A good example of the contribution of the civilizations in the geography of Mesopotamia to the development of technology is the use of materials such as tiles and glass. In the archaeological excavations, items made of these two substances were unearthed. At the same time, metallurgy also continued its development in this region. The processing and transformation of copper and iron into useful objects paved the way for technological developments in the ongoing process.
Scientific Development in Mesopotamia
Mesopotamians introduced mathematics using the base 60 number system. Later, with this system, they achieved significant improvement in mathematics and reflected this to geometry. Today, the basis of the 60-based measurements of time, arc and angle is the number system used by the Mesopotamian peoples. The inventors of algebra, which has an important place in mathematics, were Mesopotamians. The origin of the word “algebra” lies in Mesopotamia.
Mesopotamians also defined the area of geometric objects such as square, rectangle, trapezoid; they knew how to calculate the volume of geometric objects such as prisms and cylinders. The Tales theorem, which is still used today for right triangles, was also known by the societies in the aforementioned geography. Thus, it is possible to say that Mesopotamians left a very important legacy to the development of mathematics and geometry by the civilizations that followed them, by revealing the basic concepts.

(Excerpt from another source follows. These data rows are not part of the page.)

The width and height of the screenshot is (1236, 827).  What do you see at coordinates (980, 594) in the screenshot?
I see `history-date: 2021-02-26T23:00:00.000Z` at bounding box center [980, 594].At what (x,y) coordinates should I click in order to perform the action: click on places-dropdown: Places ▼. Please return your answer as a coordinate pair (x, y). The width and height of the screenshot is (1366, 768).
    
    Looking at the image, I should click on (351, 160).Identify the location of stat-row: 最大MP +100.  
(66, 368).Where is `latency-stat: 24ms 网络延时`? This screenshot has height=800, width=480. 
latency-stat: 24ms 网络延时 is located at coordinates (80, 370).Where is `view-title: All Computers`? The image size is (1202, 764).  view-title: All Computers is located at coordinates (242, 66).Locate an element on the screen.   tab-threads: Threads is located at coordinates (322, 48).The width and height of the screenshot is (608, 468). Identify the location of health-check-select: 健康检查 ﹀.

The scientific activities of the people of the region are not limited to mathematics and geometry. Mesopotamian astronomy is also a highly developed branch of science. The first society to observe Venus in 1600 BC was again the Mesopotamians. In addition, they invented an instrument called “Polos” and were able to detect the daily movements of the Sun, the solstice and tropic times through this instrument. Astronomical observations have also shown themselves in separating the day into certain times. The Babylonians, another civilization from Mesopotamia, divided the day into twelve parts of two hours each. The Assyrians, another civilization in the same geography, draws attention as the civilization that gave the names of April, July, September and February.
Another branch of science dealing with Mesopotamian peoples is medicine. Medical science in the region was in the hands of the priestly class. The priests would detect the signs of the disease and make predictions about the development of the disease. Among the priests, there was also a section who thought that they could cure diseases with magic. However, the activities that would form the basis of today’s modern medicine were also practiced in this period.
As a result, Mesopotamia should not only be considered as the center where humanity emerged and the first settled civilizations were established, but also as a geography where science and technology developed rapidly. The above-mentioned activities of the Mesopotamians also directly affected the societies that would continue to establish civilizations after them. This interaction accelerated over time and spread all over the world.